March 16, 2011, 1:47 pm
Grant Hill’s Response to Jalen Rose
By GRANT HILL
Grant Hill currently plays for the Phoenix Suns.Associated Press Grant Hill currently plays for the Phoenix Suns.
“The Fab Five,” an ESPN film about the Michigan basketball careers of Jalen Rose, Juwan Howard, Chris Webber, Jimmy King and Ray Jackson from 1991 to 1993, was broadcast for the first time Sunday night. In the show, Rose, the show’s executive producer, stated that Duke recruited only black players he considered to be “Uncle Toms.” Grant Hill, a player on the Duke team that beat Michigan in the 1992 Final Four, reflected on Rose’s comments.
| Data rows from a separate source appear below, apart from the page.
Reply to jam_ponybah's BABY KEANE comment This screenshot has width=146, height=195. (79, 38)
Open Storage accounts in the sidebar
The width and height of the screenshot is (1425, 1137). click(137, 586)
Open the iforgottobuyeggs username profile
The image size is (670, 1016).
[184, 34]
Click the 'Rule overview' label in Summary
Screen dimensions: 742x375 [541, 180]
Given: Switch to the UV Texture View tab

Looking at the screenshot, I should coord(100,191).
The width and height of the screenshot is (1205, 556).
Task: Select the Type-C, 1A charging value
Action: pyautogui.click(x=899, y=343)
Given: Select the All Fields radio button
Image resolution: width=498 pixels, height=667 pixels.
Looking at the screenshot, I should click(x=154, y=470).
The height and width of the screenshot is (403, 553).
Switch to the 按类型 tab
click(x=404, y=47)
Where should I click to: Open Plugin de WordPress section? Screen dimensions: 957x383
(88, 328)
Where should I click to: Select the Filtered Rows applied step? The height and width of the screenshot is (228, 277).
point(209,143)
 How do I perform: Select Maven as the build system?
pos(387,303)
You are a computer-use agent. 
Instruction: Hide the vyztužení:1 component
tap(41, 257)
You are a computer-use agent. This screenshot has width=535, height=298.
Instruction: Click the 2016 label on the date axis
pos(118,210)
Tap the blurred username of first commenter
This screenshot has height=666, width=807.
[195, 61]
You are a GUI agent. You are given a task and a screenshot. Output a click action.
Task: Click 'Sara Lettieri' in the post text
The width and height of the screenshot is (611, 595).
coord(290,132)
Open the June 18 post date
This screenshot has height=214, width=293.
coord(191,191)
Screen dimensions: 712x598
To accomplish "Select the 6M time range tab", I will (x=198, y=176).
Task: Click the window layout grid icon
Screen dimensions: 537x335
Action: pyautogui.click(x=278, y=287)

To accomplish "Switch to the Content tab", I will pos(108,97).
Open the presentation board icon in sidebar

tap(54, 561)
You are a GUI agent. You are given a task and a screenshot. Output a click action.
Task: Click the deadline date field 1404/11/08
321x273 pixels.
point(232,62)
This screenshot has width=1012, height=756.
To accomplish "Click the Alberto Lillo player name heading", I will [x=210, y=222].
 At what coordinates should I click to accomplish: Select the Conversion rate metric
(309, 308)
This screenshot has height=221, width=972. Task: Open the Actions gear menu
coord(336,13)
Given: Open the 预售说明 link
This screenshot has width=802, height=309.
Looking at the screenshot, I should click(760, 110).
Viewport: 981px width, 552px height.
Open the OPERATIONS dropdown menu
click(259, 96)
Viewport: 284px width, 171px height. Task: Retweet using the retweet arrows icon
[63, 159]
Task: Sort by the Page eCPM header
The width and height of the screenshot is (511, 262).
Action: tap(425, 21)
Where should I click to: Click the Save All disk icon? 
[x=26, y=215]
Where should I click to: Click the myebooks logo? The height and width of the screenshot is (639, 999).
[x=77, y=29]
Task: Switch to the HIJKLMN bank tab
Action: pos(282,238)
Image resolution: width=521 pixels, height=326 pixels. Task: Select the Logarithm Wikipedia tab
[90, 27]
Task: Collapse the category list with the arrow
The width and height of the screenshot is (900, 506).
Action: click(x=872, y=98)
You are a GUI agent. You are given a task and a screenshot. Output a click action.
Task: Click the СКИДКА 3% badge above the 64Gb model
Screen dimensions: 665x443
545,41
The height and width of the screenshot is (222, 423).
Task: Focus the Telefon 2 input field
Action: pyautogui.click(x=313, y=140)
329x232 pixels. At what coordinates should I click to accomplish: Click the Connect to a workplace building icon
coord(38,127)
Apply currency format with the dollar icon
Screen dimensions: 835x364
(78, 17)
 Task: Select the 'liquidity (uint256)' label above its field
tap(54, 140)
I am a fan, friend and longtime competitor of the Fab Five. I have competed against Jalen Rose and Chris Webber since the age of 13. At Michigan, the Fab Five represented a cultural phenomenon that impacted the country in a permanent and positive way. The very idea of the Fab Five elicited pride and promise in much the same way the Georgetown teams did in the mid-1980s when I was in high school and idolized them. Their journey from youthful icons to successful men today is a road map for so many young, black men (and women) who saw their journey through the powerful documentary, “The Fab Five.”
It was a sad and somewhat pathetic turn of events, therefore, to see friends narrating this interesting documentary about their moment in time and calling me a bitch and worse, calling all black players at Duke “Uncle Toms” and, to some degree, disparaging my parents for their education, work ethic and commitment to each other and to me. I should have guessed there was something regrettable in the documentary when I received a Twitter apology from Jalen before its premiere. I am aware Jalen has gone to some length to explain his remarks about my family in numerous interviews, so I believe he has some admiration for them.
In his garbled but sweeping comment that Duke recruits only “black players that were ‘Uncle Toms,’ ” Jalen seems to change the usual meaning of those very vitriolic words into his own meaning, i.e., blacks from two-parent, middle-class families. He leaves us all guessing exactly what he believes today.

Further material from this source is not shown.